Recognizing 3D objects and localizing them images is a difficult problem that has been around since the beginning of Computer Vision. The problem entails accurately segmenting each object in an image, inferring its semantic class and parsing it in terms of 3D parts. The challenges include dealing with a large number of different classes, appearances, poses and articulations of objects, occlusion, and varying illumination conditions. Our group has some of the seminal work on 3D object parsing and recognition. Our recent work on object detection with deep learning is ranked among the top performing methods in standard benchmarks.
3D scene understanding requires reasoning about multiple related tasks: (3D) object detection and segmentation, relationships between objects (e.g., support), scene-type prediction, as well as inferring the structure of the scene as well (e.g. ground plane in outdoor scenarios and layout of the room in indoors). Our work focuses on designing holistic models that reason jointly about the related sub-tasks, and as such outperform the individual modules.
Some of the topics we are working on: semantic understanding and 3D reconstruction of RGB and RGB-D scenes, room layout estimation, indoor and outdoor localization, depth from a single image.
A successful robotic platform needs to be able to understand both the three-dimensional visual world as well as the human’s (lingual) instructions, and communicate its understanding back to the user in a natural way. Our group works on integrating vision and language in order to develop high-performance autonomous systems that can interact with humans through language. Such solutions are of particular importance for the visually impaired where language is one of the only means of human-robot interaction.
The topics we are tackling are: image and video captioning, learning visual models from textual descriptions, zero-shot learning, alignment of text and video, and image search.

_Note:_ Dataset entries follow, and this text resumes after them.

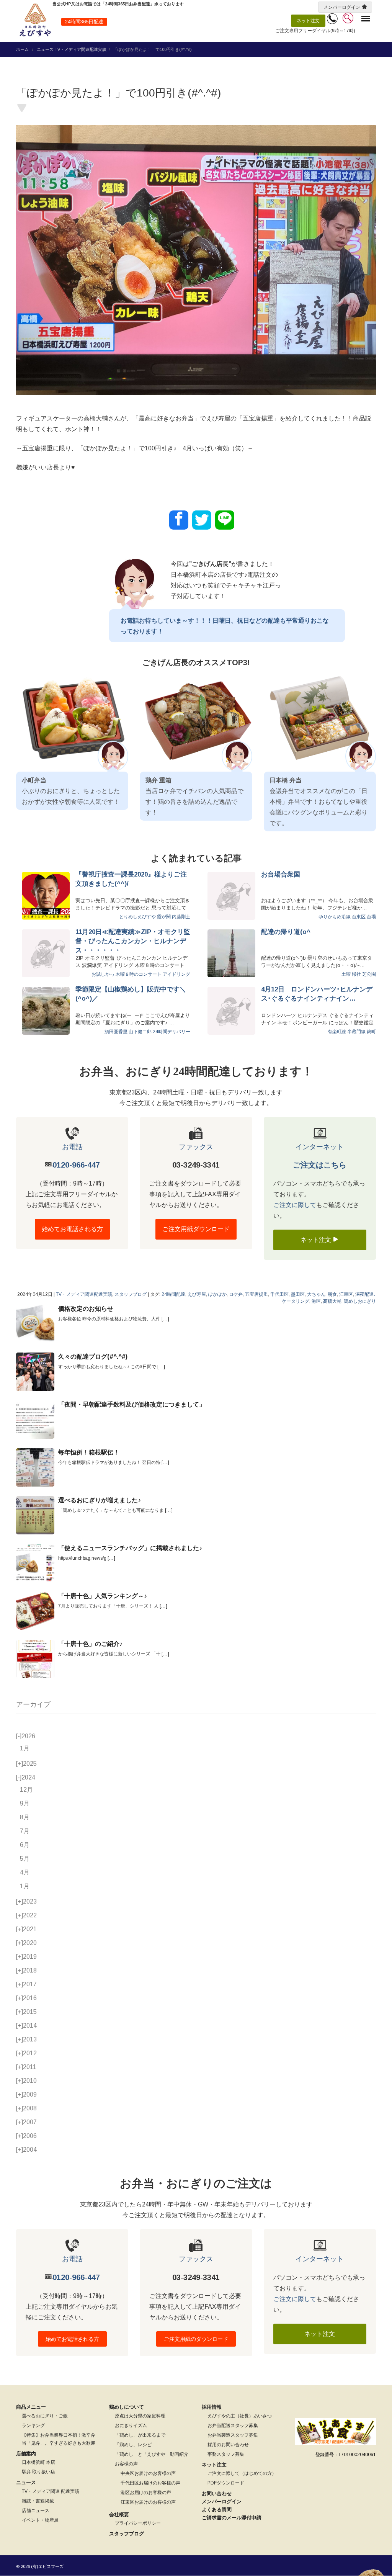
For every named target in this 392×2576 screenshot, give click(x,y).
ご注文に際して (294, 1205)
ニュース (45, 49)
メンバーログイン (341, 7)
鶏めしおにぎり (360, 1301)
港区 (316, 1301)
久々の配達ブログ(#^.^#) (92, 1356)
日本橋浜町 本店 (38, 2462)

The physical regularities of our 3-D world project to regularities on our retinae that the human vision system has evolved to detect very efficiently. Detecting such regularities, the process of perceptual grouping, helps the human vision system parse an image into distinct objects, parse an object into distinct parts, or parse a video sequence into multiple moving objects. Our research seeks to computationally model such perceptual grouping processes, including symmetric part detection, symmetric part grouping, contour closure detection, region segmentation, and motion segmentation, in support of image and video segmentation when knowledge of image/video content is unavailable.
The shape of an object is a powerful invariant feature for many object categories. But a categorical shape description must be invariant to within-class shape deformation, leading to shape representations that capture the qualitative shape of an object. Our research explores various qualitative 2-D and 3-D shape representations, how they can be recovered from 2-D and 3-D images, and their role in object categorization.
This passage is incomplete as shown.